Record set

<<<<

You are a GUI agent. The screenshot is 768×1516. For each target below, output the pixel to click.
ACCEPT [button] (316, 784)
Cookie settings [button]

>>>>
<<<<

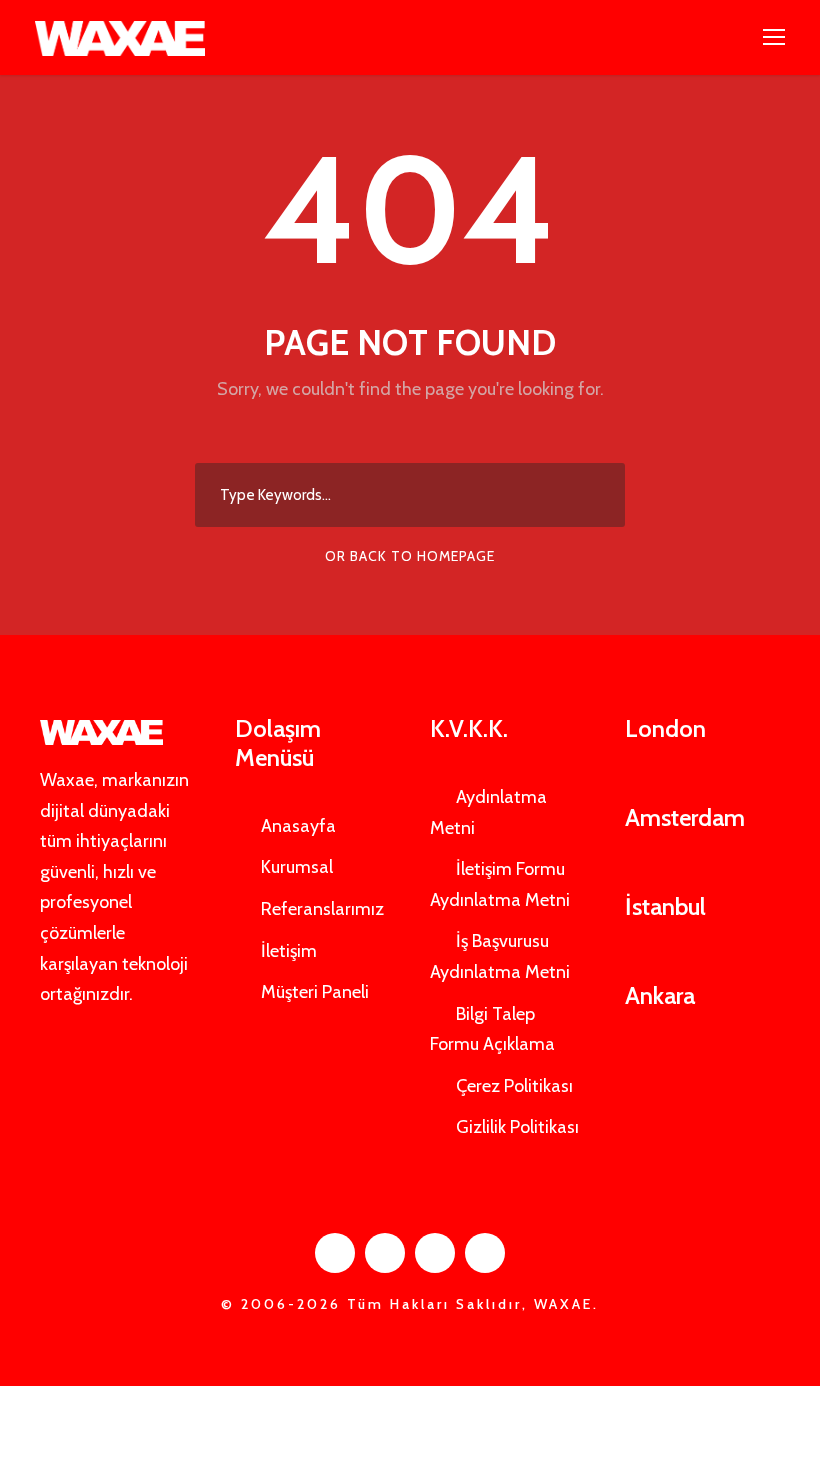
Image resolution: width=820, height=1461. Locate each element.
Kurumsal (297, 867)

>>>>

Task requirements
Every line that holds the word "button" should be copied from the records.

Result below
ACCEPT [button] (316, 784)
Cookie settings [button]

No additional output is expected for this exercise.